Reputation: 67
I am trying to index HTML documents in English language using Elasticsearch. The data comes in raw HTML format. I have found a setting to filter HTML tags but I cannot use this filter along with the English analyzer.
I expect this setting to return three tokens but it returns five tokens because it considers "html" as a token twice.
POST _analyze
{
"analyzer": "english",
"char_filter": ["html_strip"],
"text": "<html>It will be raining in yosemite this weekend</html>"
}
How can I get only three tokens (no HTML tags) for the text above so my return would look like the following?
{
"tokens": [
{
"token": "rain",
"start_offset": 11,
"end_offset": 18,
"type": "<ALPHANUM>",
"position": 3
},
{
"token": "yosemit",
"start_offset": 22,
"end_offset": 30,
"type": "<ALPHANUM>",
"position": 5
},
{
"token": "weekend",
"start_offset": 36,
"end_offset": 43,
"type": "<ALPHANUM>",
"position": 7
}
]
}
Upvotes: 1
Views: 766
Reputation: 1337
Define a custom analyzer that just uses the english analyzer as the base template and add the html strip filter to it.

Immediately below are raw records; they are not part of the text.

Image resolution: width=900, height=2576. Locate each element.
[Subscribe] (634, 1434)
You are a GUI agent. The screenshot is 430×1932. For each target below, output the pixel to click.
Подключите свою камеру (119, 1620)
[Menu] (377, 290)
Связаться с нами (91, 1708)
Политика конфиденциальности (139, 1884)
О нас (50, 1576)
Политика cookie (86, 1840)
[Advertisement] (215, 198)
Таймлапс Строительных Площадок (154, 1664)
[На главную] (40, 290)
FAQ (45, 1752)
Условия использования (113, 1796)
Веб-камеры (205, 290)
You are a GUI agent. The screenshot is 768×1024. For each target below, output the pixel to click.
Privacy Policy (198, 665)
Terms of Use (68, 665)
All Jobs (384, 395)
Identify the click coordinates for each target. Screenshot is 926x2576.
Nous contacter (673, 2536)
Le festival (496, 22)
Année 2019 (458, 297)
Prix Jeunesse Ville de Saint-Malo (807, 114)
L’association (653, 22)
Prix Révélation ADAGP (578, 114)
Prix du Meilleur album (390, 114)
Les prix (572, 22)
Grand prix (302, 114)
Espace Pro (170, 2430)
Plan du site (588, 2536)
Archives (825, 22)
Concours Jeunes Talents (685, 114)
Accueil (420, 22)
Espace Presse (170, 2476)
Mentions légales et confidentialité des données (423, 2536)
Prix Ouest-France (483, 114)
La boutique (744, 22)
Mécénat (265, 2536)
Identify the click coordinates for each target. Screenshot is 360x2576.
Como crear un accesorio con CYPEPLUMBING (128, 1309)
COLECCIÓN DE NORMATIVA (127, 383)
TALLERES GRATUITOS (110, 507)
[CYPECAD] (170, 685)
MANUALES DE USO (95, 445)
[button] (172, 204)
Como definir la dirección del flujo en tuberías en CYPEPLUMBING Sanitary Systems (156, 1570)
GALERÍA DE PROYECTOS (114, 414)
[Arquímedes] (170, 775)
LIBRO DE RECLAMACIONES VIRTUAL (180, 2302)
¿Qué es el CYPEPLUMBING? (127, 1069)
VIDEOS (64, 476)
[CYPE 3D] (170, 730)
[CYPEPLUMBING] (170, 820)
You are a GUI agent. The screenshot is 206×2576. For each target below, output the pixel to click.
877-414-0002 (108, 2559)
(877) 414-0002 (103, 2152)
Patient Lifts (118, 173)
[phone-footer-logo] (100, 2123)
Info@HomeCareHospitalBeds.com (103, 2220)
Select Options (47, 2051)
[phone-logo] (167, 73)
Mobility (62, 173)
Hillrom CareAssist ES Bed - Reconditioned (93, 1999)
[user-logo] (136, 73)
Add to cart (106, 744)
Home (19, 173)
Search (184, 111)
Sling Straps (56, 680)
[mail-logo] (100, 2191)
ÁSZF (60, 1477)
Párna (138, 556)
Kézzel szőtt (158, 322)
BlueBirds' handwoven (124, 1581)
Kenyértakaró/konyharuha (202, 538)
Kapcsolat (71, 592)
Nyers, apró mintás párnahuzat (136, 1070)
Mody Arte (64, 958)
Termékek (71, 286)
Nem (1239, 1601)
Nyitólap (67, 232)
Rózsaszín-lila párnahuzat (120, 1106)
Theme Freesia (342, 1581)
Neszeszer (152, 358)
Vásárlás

PUT /english_with_html_strip
{
"settings": {
"analysis": {
"filter": {
"english_stop": {
"type": "stop",
"stopwords": "_english_"
},
"english_keywords": {
"type": "keyword_marker",
"keywords": ["example"]
},
"english_stemmer": {
"type": "stemmer",
"language": "english"
},
"english_possessive_stemmer": {
"type": "stemmer",
"language": "possessive_english"
}
},
"analyzer": {
"english_with_html_strip": {
"tokenizer": "standard",
"char_filter": ["html_strip"],
"filter": [
"english_possessive_stemmer",
"lowercase",
"english_stop",
"english_keywords",
"english_stemmer"
]
}
}
}
}
}
Then you can do
POST /english_with_html_strip/_analyze
{
"analyzer": "english_with_html_strip",
"text": "<html>It will be raining in yosemite this weekend</html>"
}
This is assuming you want to analyze the text using english analyzer. If you just want it tokenized stripping html you can just do
POST _analyze
{
"tokenizer": "standard",
"char_filter": [ "html_strip" ],
"text": "<html>It will be raining in yosemite this weekend</html>"
}
Upvotes: 2